La Feria ofrece una variedad de seminarios, desde cómo reducir la ansiedad de los desempleados, aumentar su estima personal, facilitar la formulación de solicitudes de la manera más atractiva, hasta cómo vestirse para triunfar, guarderías infantiles y los pasos a seguir para iniciar un negocio propio. Propone opciones de empleo y contactos en las diferentes ramas de la industria y servicios profesionales y entrevistas con representantes de Centros de Capacitación.

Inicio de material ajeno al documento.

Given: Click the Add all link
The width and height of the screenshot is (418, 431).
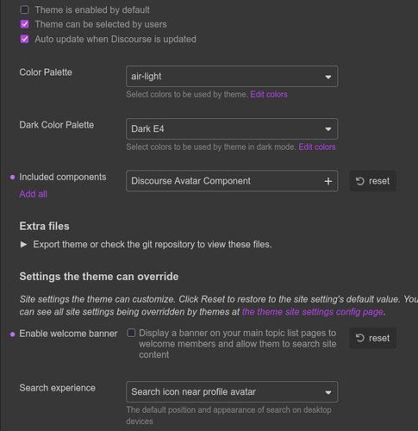Looking at the screenshot, I should point(34,194).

En una de las mesas redondas del Seminario de Relaciones Humanas, se quejaba un ejecutivo de mediana edad recién desempleado de que no sabía cómo manejar la angustia de haber perdido el empleo: en medio de un sentimiento de impotencia e incredulidad, hubo de entregar las llaves del Mercedes -una de las muchas prestaciones de que disfrutaba- y recoger sus efectos personales. Una caja de cartón bastó para guardar lo que quedaba de 20 años de lealtad a la empresa. Claro, era bien remunerado: $100,000 DLL anuales. Sin embargo, el puesto exigía un insostenible status quo: relaciones, compromisos. Estaba endeudado. ¿Cómo regresar en taxi a casa, sin indemnización alguna y con sólo una cajita de cartón en las manos? ¿Cómo sobrevivir con el seguro de desempleo, $200 ó $300 DLL semanales? No podría sostener la educación de sus hijos, perdería su casa, las tarjetas de crédito, la membrecía en el Club, los amigos… ¿Y tal vez la nueva esposa?  Estaba francamente consternado.

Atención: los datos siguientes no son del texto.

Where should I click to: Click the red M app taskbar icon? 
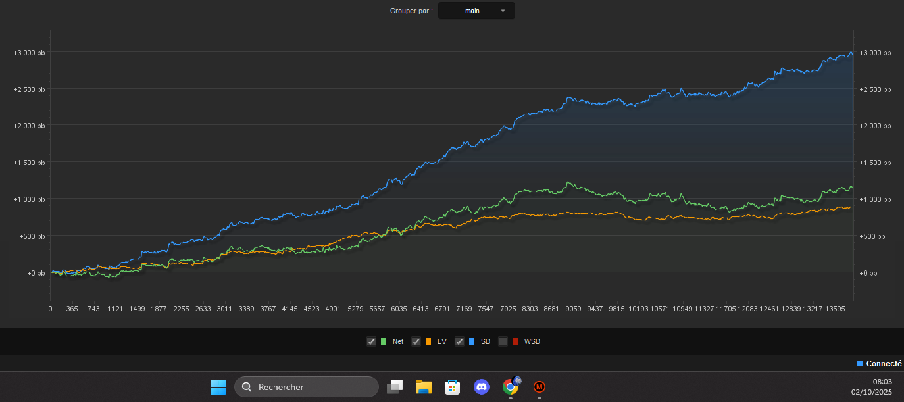coord(540,387)
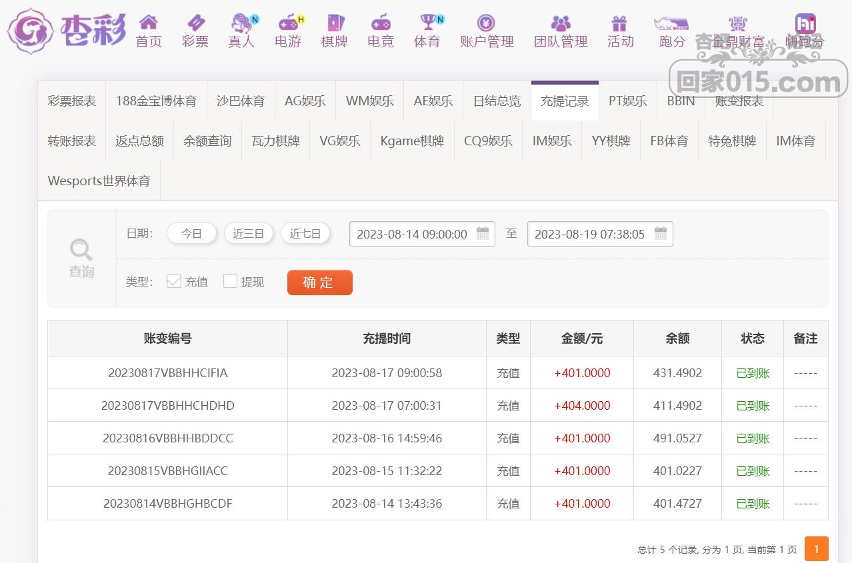The width and height of the screenshot is (852, 563).
Task: Open the 电游 gamepad icon
Action: 288,23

Junto a él había tomado asiento un joven mexicano que deseaba colocarse en uno de los grandes consorcios estadounidenses. Mírate en mis zapatos, le decía, después de 20 años de servicio incondicional no hubo quién me hiciera una despedida, ni quién me ayudara a buscar la caja de cartón para recoger las fotografías de mis hijos. Ni siquiera me dijo el mozo que Dios te bendiga. Como si nadie me hubiera visto jamás. ¿Para qué te vienes? Allá en México cuando uno pierde el trabajo, cuando menos te dan indemnización, te despiden con pachanga, y los colegas se desviven por ofrecerte ayuda: "lo que necesites”, "en lo que te pueda yo servir”, "mi casa es tu casa”. Se habrá devaluado mucho la moneda, pero no la calidad humana. Y al fin de cuentas es lo más importante que existe en el mundo. No la pierdan, dijo al despedirse, no pierdan la calidad humana, repitió. El paisano, que lo escuchaba con atención le dijo que sí, que sí, pero siguió llenando la solicitud.

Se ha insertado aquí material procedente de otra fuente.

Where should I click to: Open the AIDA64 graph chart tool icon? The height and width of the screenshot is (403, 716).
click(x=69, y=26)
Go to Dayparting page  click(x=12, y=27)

Comenta la economista Claudia Luna Palencia que en México, en las últimas dos décadas se le ha dado mucho más importancia a la macroeconomía, mientras la microeconomía sufre todos los ajustes en su diario quehacer; el núcleo de la familia y su evolución es espejo de cómo le ha impactado la economía con el paso del tiempo. En generaciones pasadas los padres de familia se dieron el lujo de tener una familia numerosa sostenida económicamente por el varón; podían acceder a vivienda y contar con una serie de satisfactores de vida gracias a la estabilidad económica a largo plazo. No había entonces sobresaltos ni devaluaciones abruptas. Muchas familias sostenidas por el oficio del padre o de la madre lograron dar a sus hijos una profesión a través de la educación pública. 
Hoy en México el panorama es totalmente distinto: estudiar en una universidad pública o privada no es garantía de acceso a un puesto laboral para un profesionista a pesar de estar altamente calificado. Aún con postgrado o doctorad y, a pesar de la ventaja comparativa, no es fácil  lograr ni la primera oportunidad. Conforme avanzan los meses o años y al no obtener un empleo, constata que su situación, como consecuencia de fuerzas sociales, económicas o políticas, es ajena a su voluntad y dominio. 
En Estados Unidos la exportación de empleos industriales y de servicios tecnológicos a China y Japón ha causado un creciente número de graduados que regresan a sus casas a vivir con sus padres porque no hay suficientes empleos que les permitan una existencia económica independiente. Y muchos de ellos son los "indignados” que hoy ocupan Wall Street. El mundo está al revés.